**READING TEXT**
## BEGIN

Building a CX Office from scratch
Creating the new organization from the ground up within a bureaucracy such as DoD required strong leadership support but also the ability to clearly define and communicate what customer experience actually meant within the department.
“If you were to ask 100 people, you’re probably going to get 100 different answers as to what that means. So, for us, it was really important to focus on what that language meant and then be able to take that and articulate it throughout the department,” Kong said.
“We’re a global organization, and you’re going to have competing priorities all the time. Anytime we go into a situation, we have to be able to present clearly why customer experience is important, why focusing on the outcomes of our users is important to the mission. And then, what can we do to affect those changes?”
Another challenge the office faced was not just presenting a vision for improving CX but also crafting a plan that would mobilize commitment from organizations across DoD.
“There’s just so broad of a landscape that it makes it somewhat hard at times to really get people to focus on key things that we can actually start to mobilize against and deploy them in a way where it’s efficient and people can understand why we’re making those investments,” Kong said.
Early on, he said, the CX Office identified and decided to focus on four core pillars that would “make it unique” within the department:
- Strategic guidance: Captured in the Fulcrum IT advancement strategy, the pillar “sets the tone and gives you the directions to get there,” Kong said.
- IT governance: The pillar focused on governing IT in an effective way where “you can actually see and get a pulse of the things that are working versus not working,” he said.
- Performance management: This pillar focused on a data-driven approach to align metrics and outcomes with the business needs of the organization. “What that did is it took a lot of the subjectivity out of what user experience is, and it started to make it a lot more tangible for people,” Kong said.
- User experience: The culmination, or the “tail-end piece, ” is continual experience improvements for all stakeholders — the result of a journey driven by strategy, governance and measurable performance, he said.
Getting a baseline for CX across DoD
In its first year, the CX Office mostly focused on understanding the current state of customer experience capabilities across DoD. The goal was to establish a baseline and figure out what organizations were already doing — things like collecting user feedback — and whether those efforts were being done efficiently.
The office also wanted to know if Defense organizations had the people and processes in place to gather experience feedback consistently over time.
“That was the biggest initiative in year one — getting the baseline, understanding what that looks like, and then from there, we can start to actually be a lot more precise,” Kong said.

## END

**LISTING**
## BEGIN

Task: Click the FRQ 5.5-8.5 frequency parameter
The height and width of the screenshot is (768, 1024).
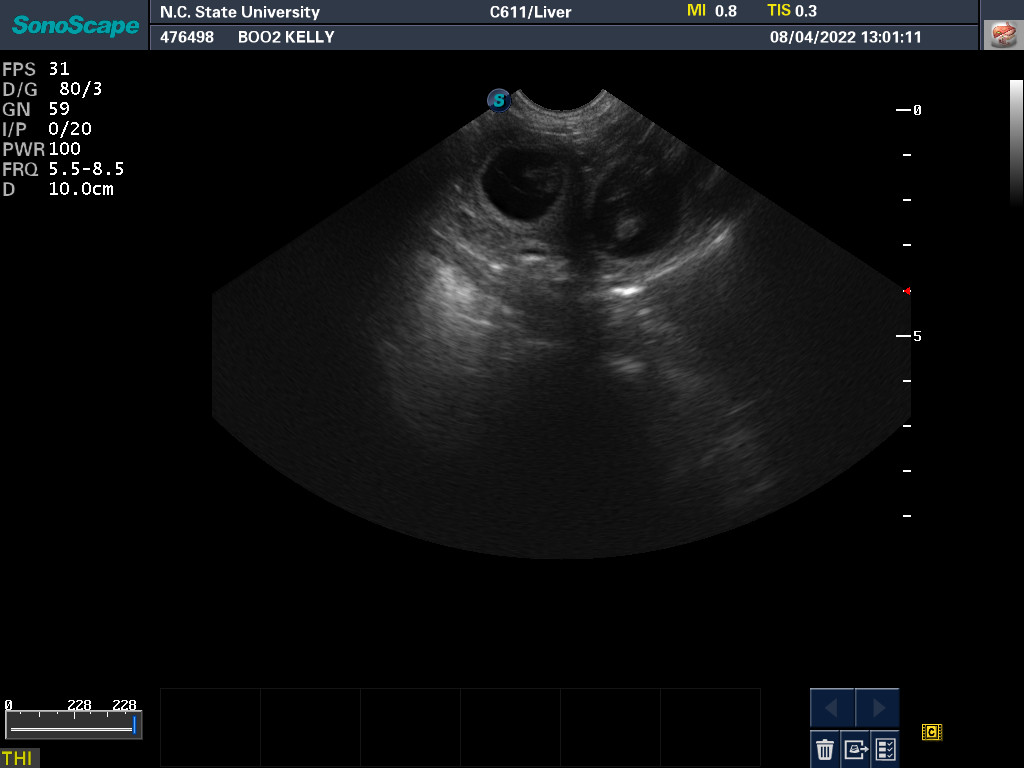Action: pos(63,169)
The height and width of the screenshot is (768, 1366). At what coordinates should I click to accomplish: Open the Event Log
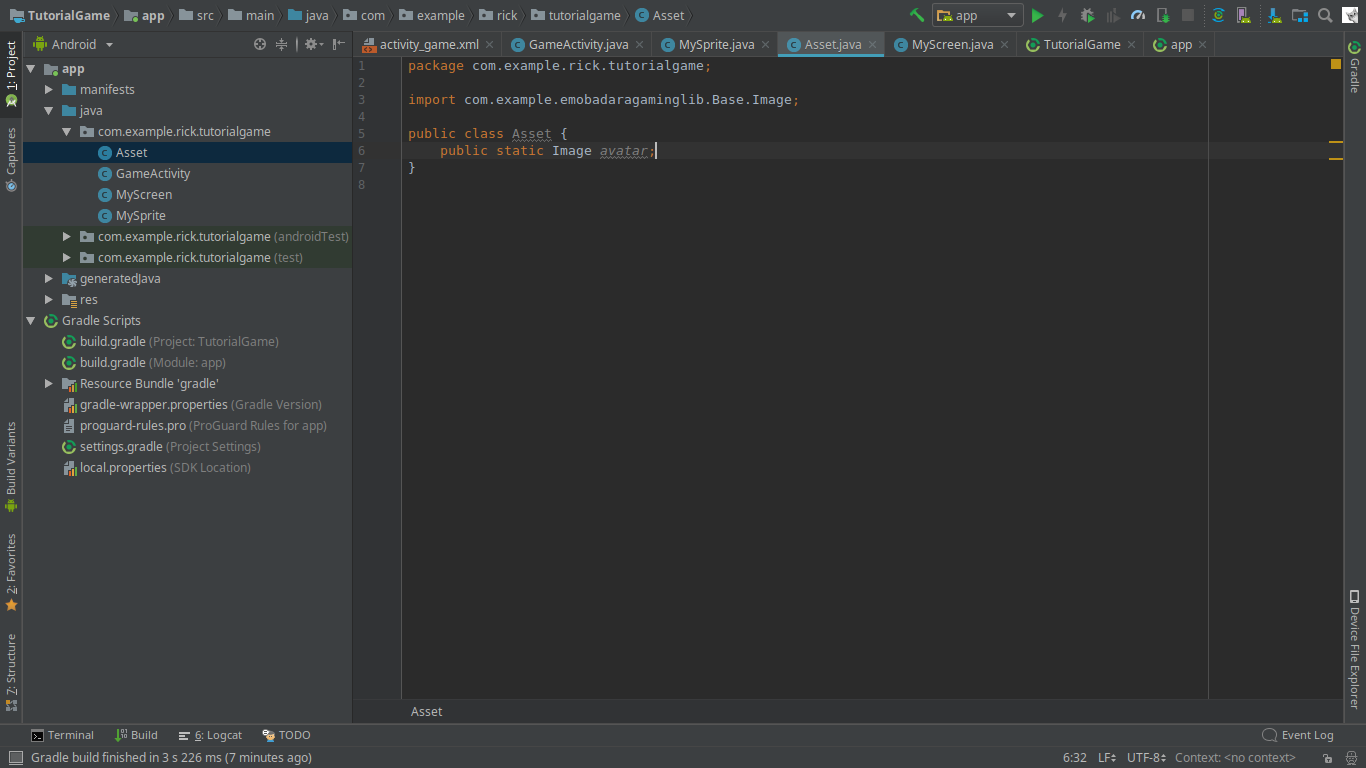click(1298, 735)
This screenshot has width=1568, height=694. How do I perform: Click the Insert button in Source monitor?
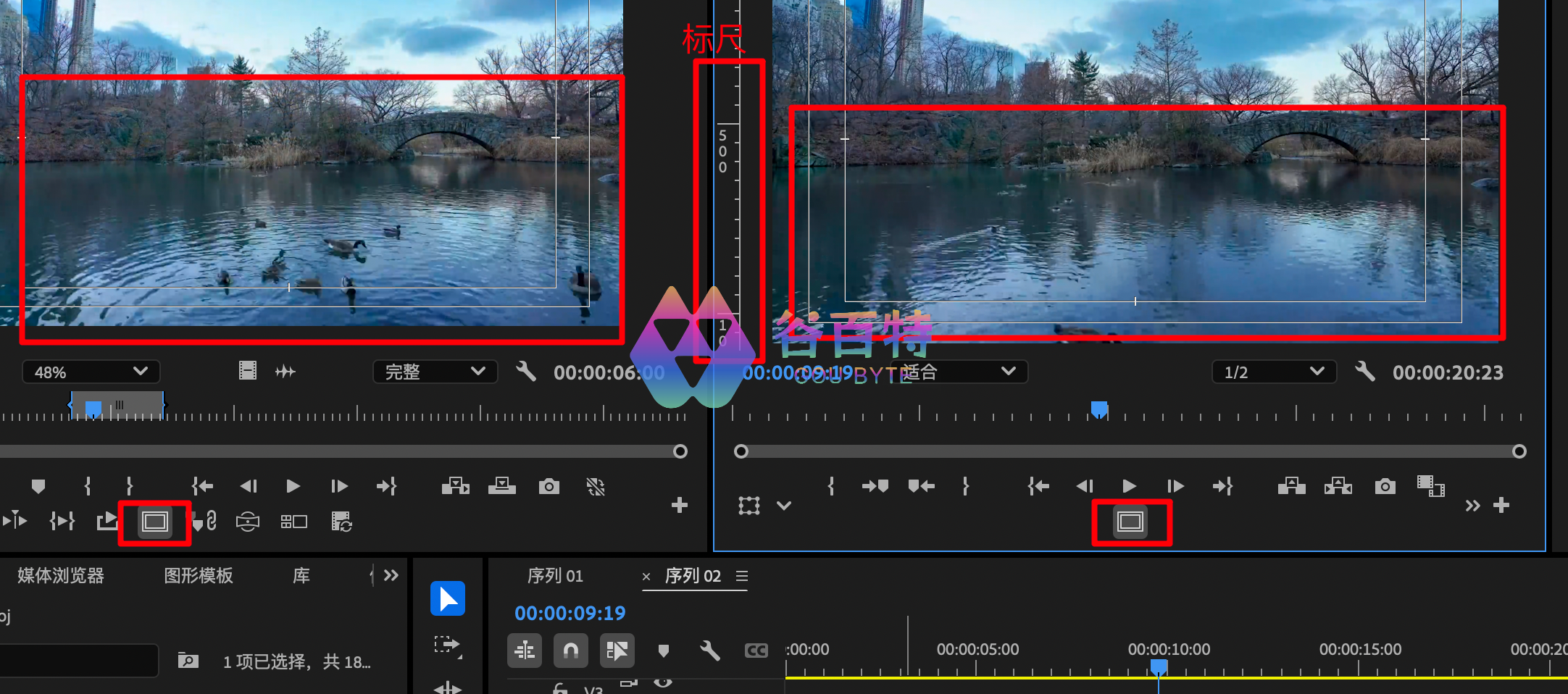point(455,486)
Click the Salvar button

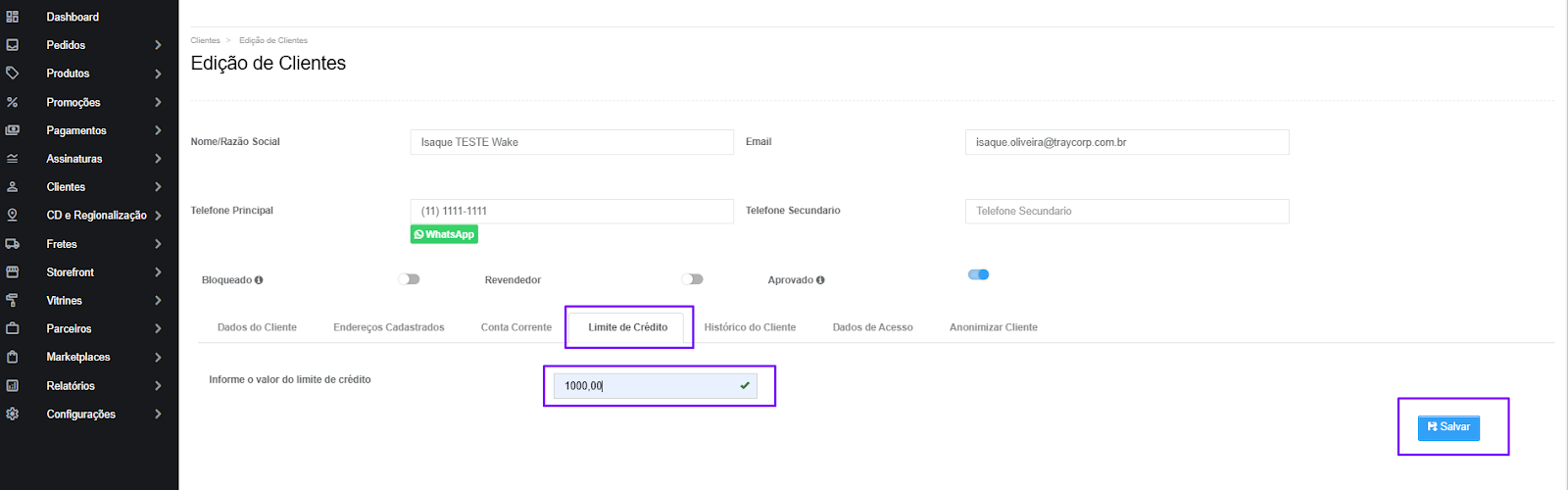pos(1448,427)
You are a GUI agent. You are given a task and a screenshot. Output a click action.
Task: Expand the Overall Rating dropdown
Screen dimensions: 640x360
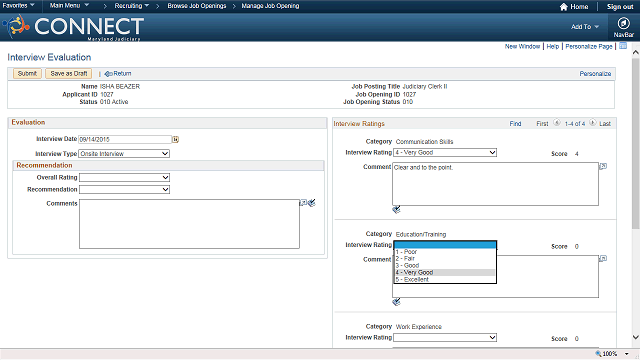(x=124, y=178)
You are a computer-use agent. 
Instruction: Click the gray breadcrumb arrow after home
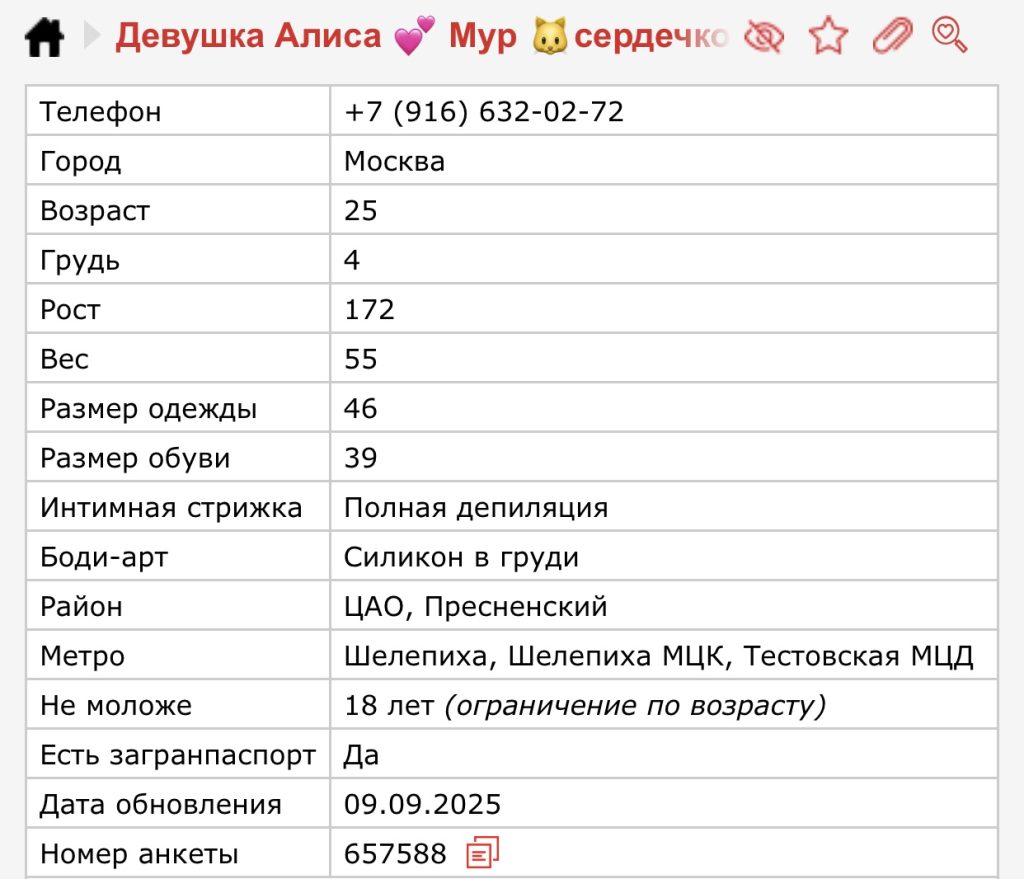(92, 37)
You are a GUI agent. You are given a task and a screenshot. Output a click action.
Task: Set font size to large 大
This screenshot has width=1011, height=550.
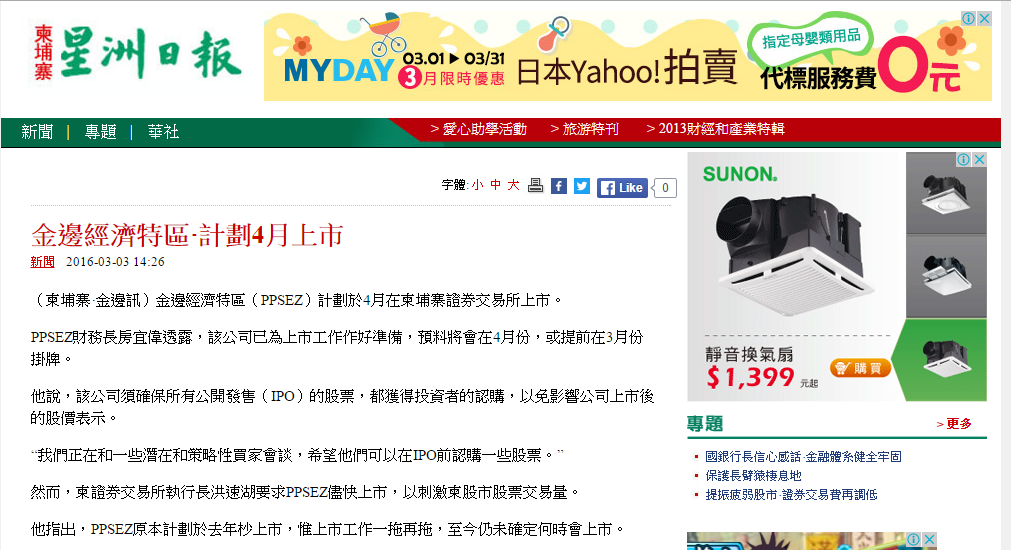(513, 185)
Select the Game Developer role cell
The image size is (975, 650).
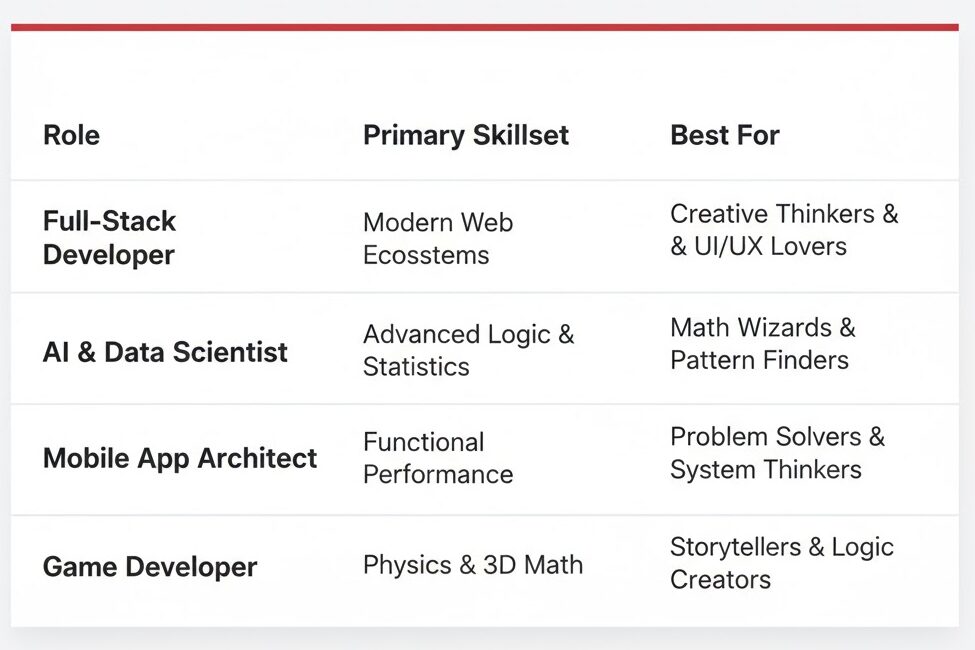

## END

**WHAT IS ASKED**
a. In the CX Office article, what was the office's biggest initiative in its first year?
b. Carry on the CX Office article from its last sentence.
The listing is separate material and has no connection to the CX Office article.

**RESPONSES FOR EACH TASK**
a. Getting a baseline of customer experience capabilities across DoD and understanding what that looks like.

b.
“With the new administration, I’m looking forward to however they’re going to go about doing that. Especially with some of the changes with artificial intelligence and tooling, I think there’s a lot more efficient ways that you can start to get information and feedback from users.”
The team didn’t start with zero data. It inherited a set of metrics — like PC boot-up time — that seemed simple to collect. It turned out that gathering metrics across an organization the size of DoD was not simple at all, Kong said. Across the department, it’s numerous disparate organizations have varied and inconsistent data structures and also measure things in different ways.
“The minutia of just the language and expectations was something that we had to get down very quickly because we’re asking these people to invest time and effort and money into these baseline metrics,” he said. “If we don’t have the common consensus of what that looks like, then our results will be all over the place.”
Bringing DoD teams together to collaborate on CX
The baseline work led to a first-ever UX consortium — an initiative that brought together stakeholders, subject matter experts and leaders across military departments and agencies.
Kong described that as a “powerful” moment. The consortium created a space where people gathering those baselines were able to ask questions and align on best practices.
“Before something like the CXO was stood up, that was impossible to do. You couldn’t just walk into another office and ask those questions just because of the nature of how big the department is,” he said.
“If you were to ask, ‘What are some of the most important things we had done?’ If I were to simplify it, it’d be just pulling people together was very, very hard because of the nature of our mission and the nature of the priorities. To be able to do that was exceptionally important.”